Today, large-scale language pre-training neural network models like ChatGPT have become well-known names. The algorithmic core behind GPT—the artificial neural network algorithm—has experienced a tumultuous journey over the past 80 years. During this time, except for a few breakthrough moments, the theory remained dormant, ignored, and even considered “poison” in terms of funding.
The birth of artificial neural networks originated from the collaboration between the unconventional genius Pitts and the accomplished neurophysiologist McCulloch. However, their theory surpassed the technological capabilities of their time and failed to receive widespread attention and empirical validation.

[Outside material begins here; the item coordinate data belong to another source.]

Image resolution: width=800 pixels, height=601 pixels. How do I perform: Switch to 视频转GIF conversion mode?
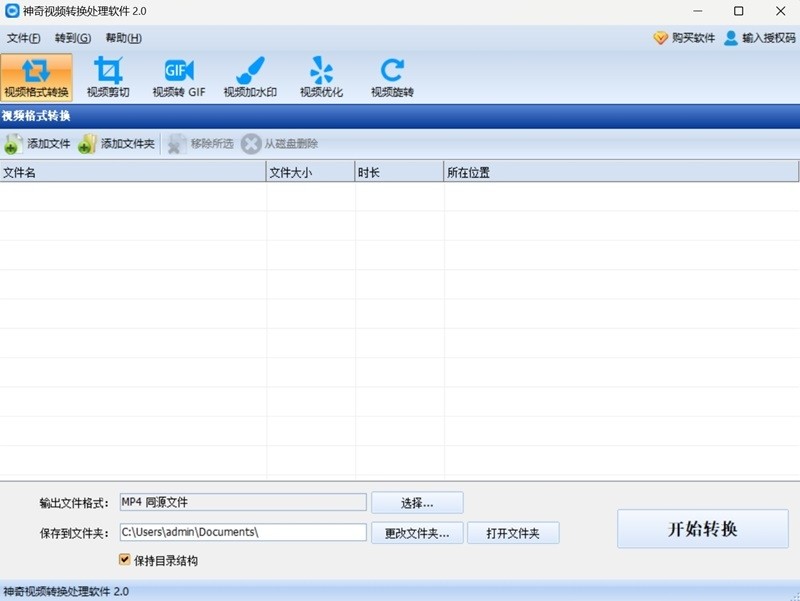pos(178,75)

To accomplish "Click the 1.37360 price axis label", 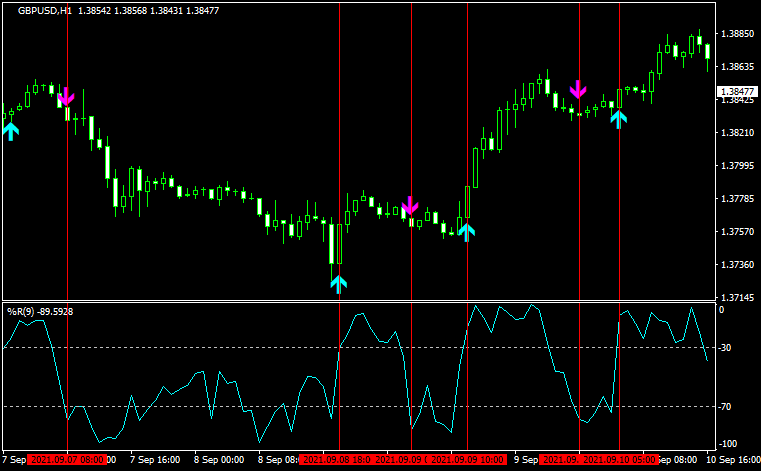I will pyautogui.click(x=735, y=265).
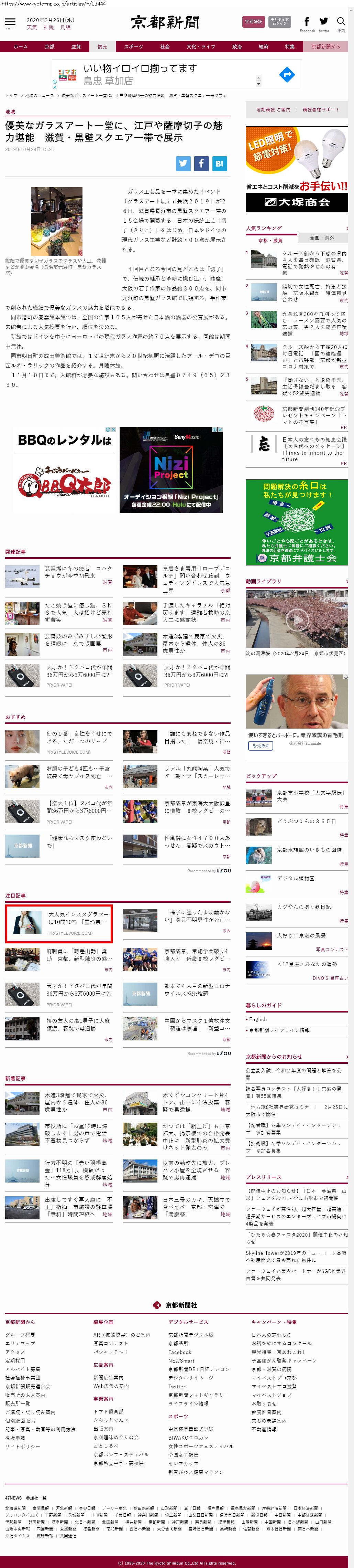Viewport: 354px width, 1568px height.
Task: Expand the 人気ランキング section arrow
Action: point(347,228)
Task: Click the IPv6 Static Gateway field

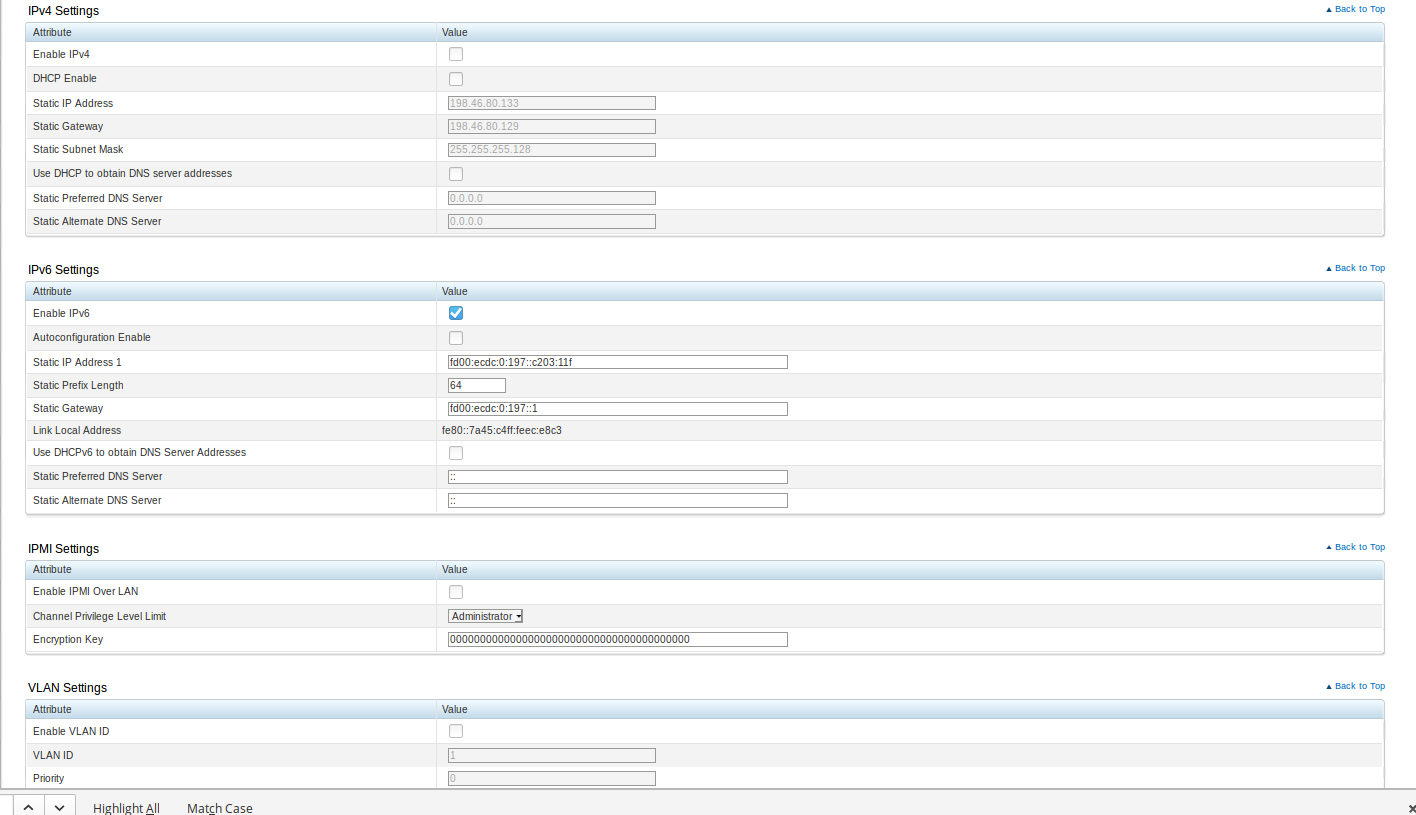Action: point(617,408)
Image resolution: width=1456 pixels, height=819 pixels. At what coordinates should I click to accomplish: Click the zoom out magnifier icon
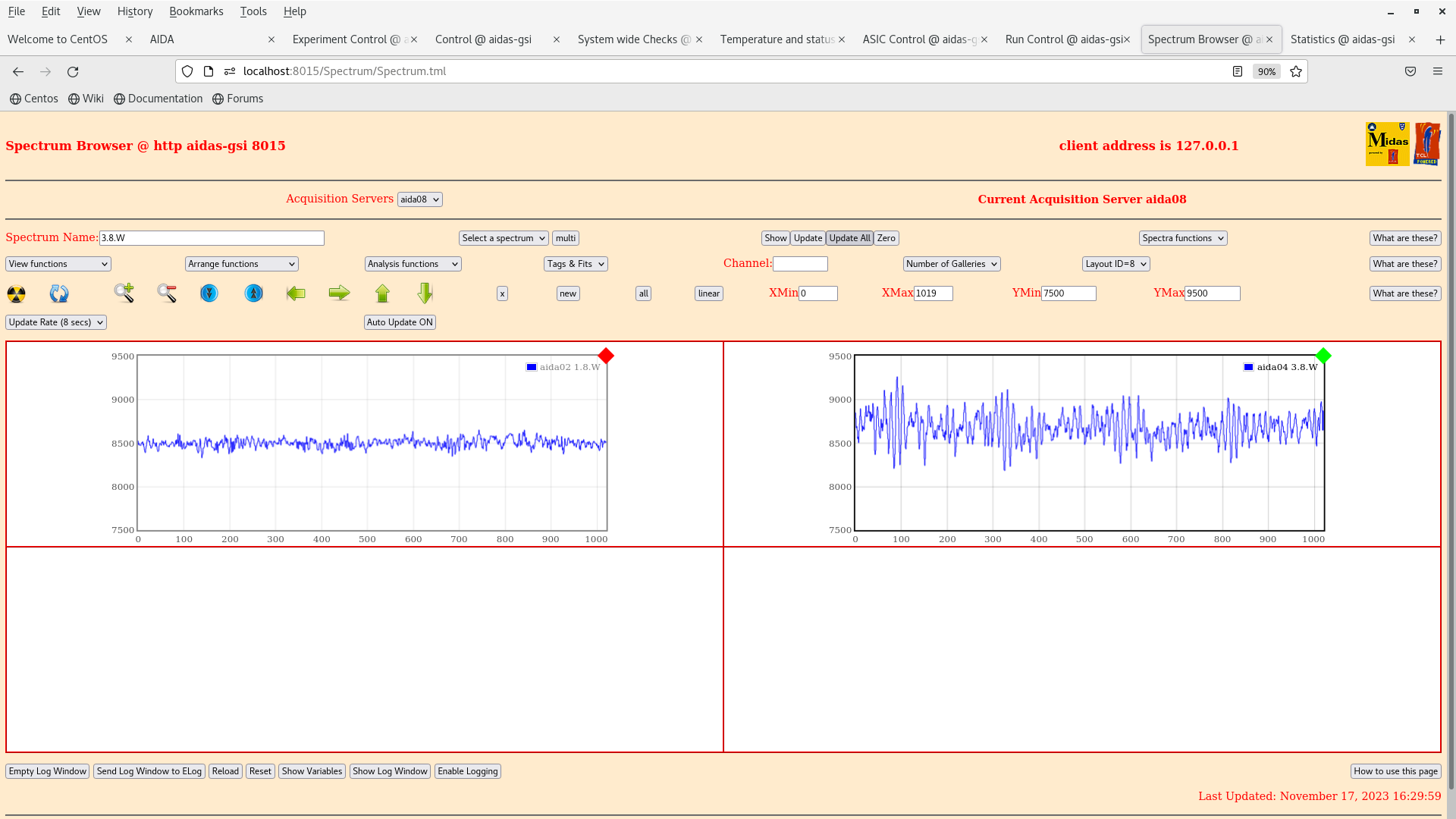(x=167, y=293)

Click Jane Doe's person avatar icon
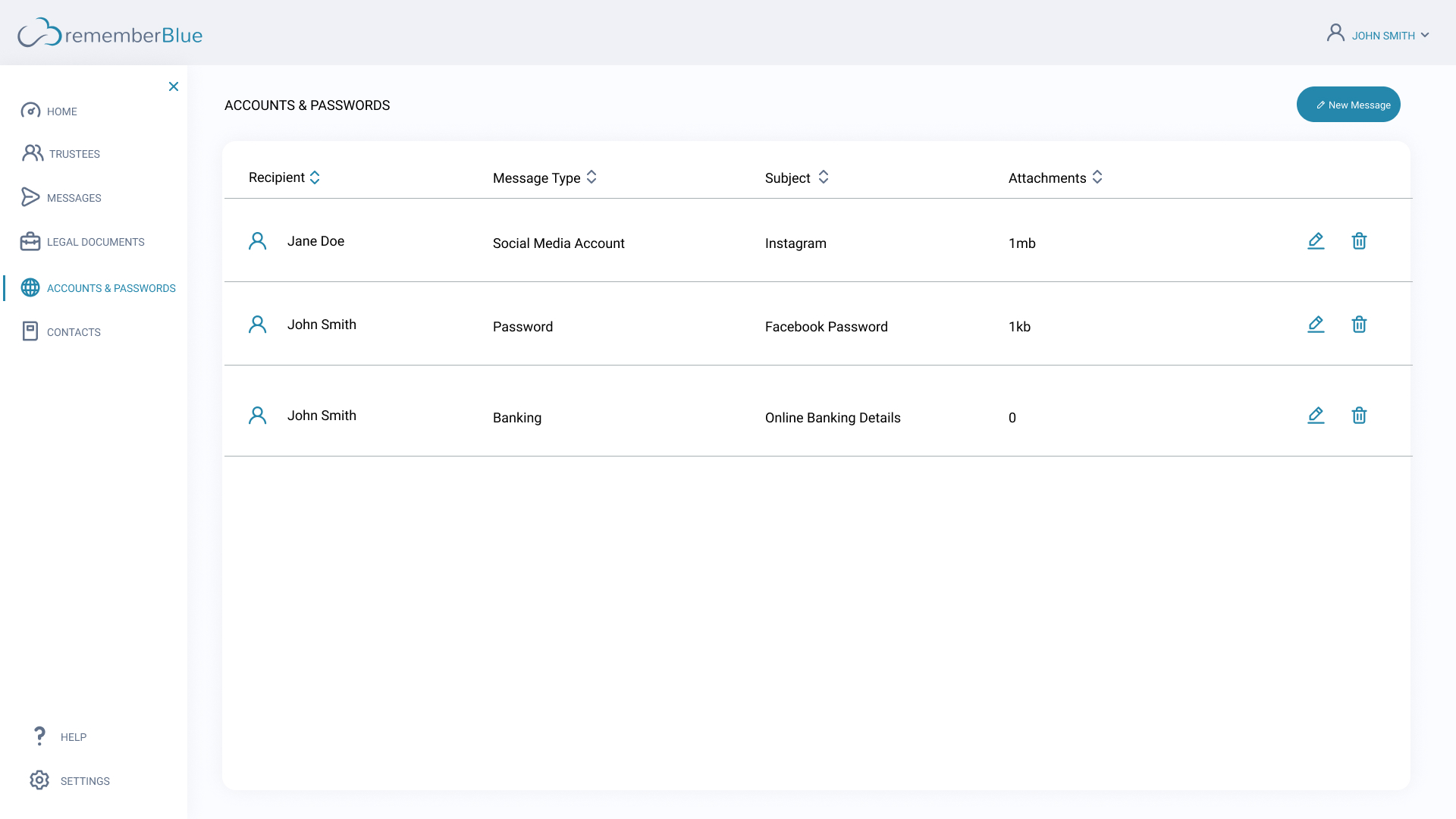[258, 241]
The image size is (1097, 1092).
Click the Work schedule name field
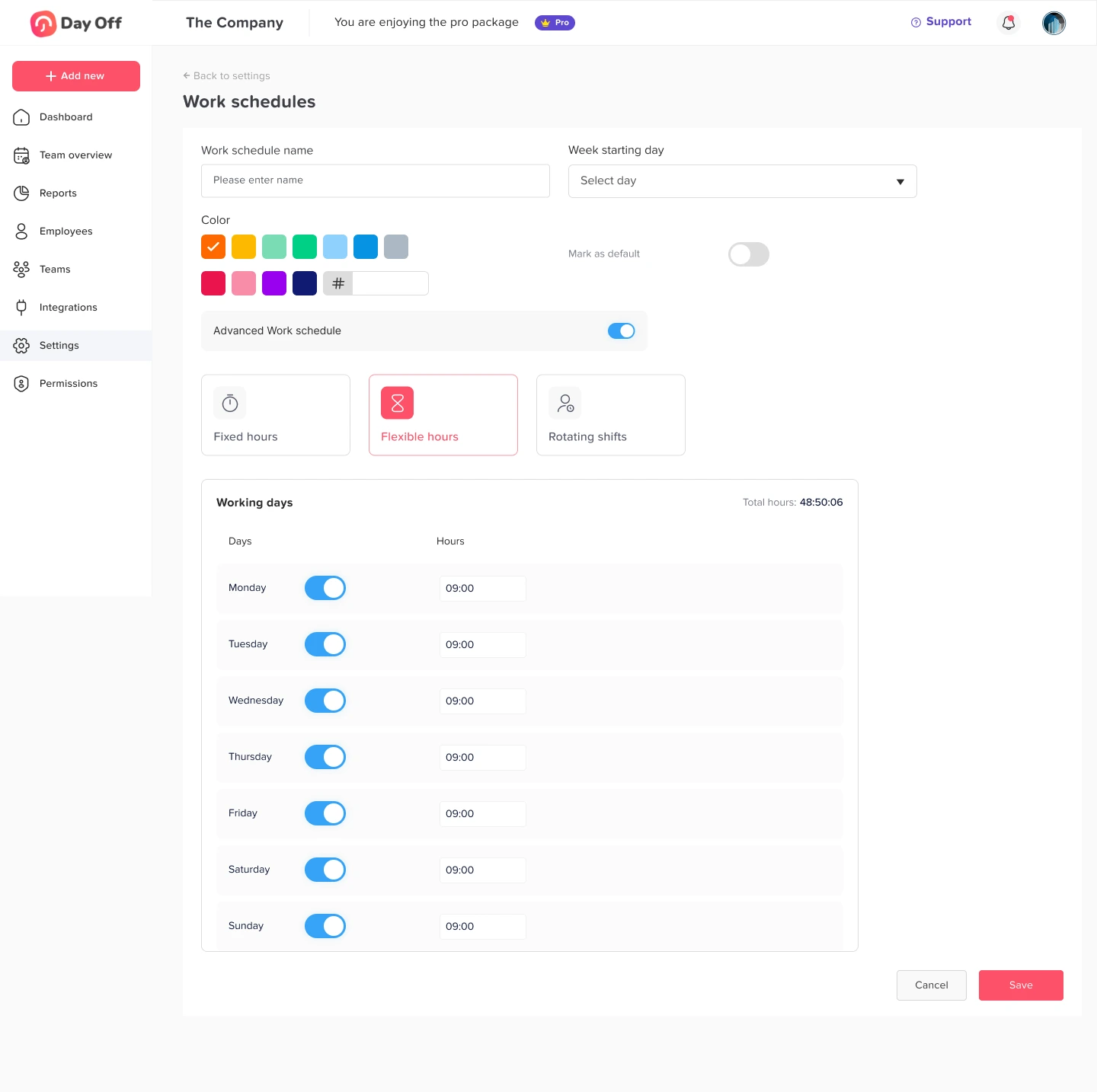point(375,181)
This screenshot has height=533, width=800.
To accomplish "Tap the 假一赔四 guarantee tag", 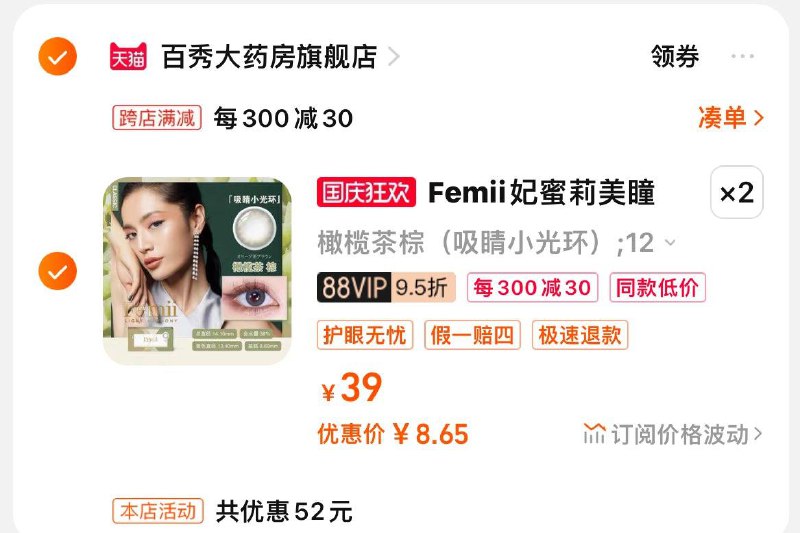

Fortunately, in the initial two decades after its inception, researchers continuously contributed to the field, advancing artificial neural networks from simple mathematical models of neurons and learning algorithms to perceptron models with learning capabilities. However, skepticism from other researchers and the untimely demise of one of the pioneers of the “perceptron,” Rosenblatt, during a sailing trip dealt a heavy blow. Consequently, the field entered a cold winter lasting over twenty years, until the introduction of the backpropagation algorithm into the training process of artificial neural networks.
Afterward, following a dormant period of 20 years, research in artificial neural networks finally experienced a reboot. In the following two decades of accumulation, convolutional neural networks and recurrent neural networks successively emerged.
However, the rapid development of this field in both academia and industry had to wait for a breakthrough in hardware, which occurred 17 years ago with the introduction of general-purpose computing GPU chips. This paved the way for today’s well-known large-scale language pre-training neural network models like ChatGPT.
In a certain sense, the success of artificial neural networks is a stroke of luck because not all research can wait for the crucial breakthrough, for everything to align perfectly. In many other fields, technological breakthroughs either happen too early or too late, leading to gradual extinction. However, within this stroke of luck, we must not overlook the determination and perseverance of the researchers involved. It is through their idealism that artificial neural networks have navigated their roller coaster journey of 80 years and ultimately achieved success.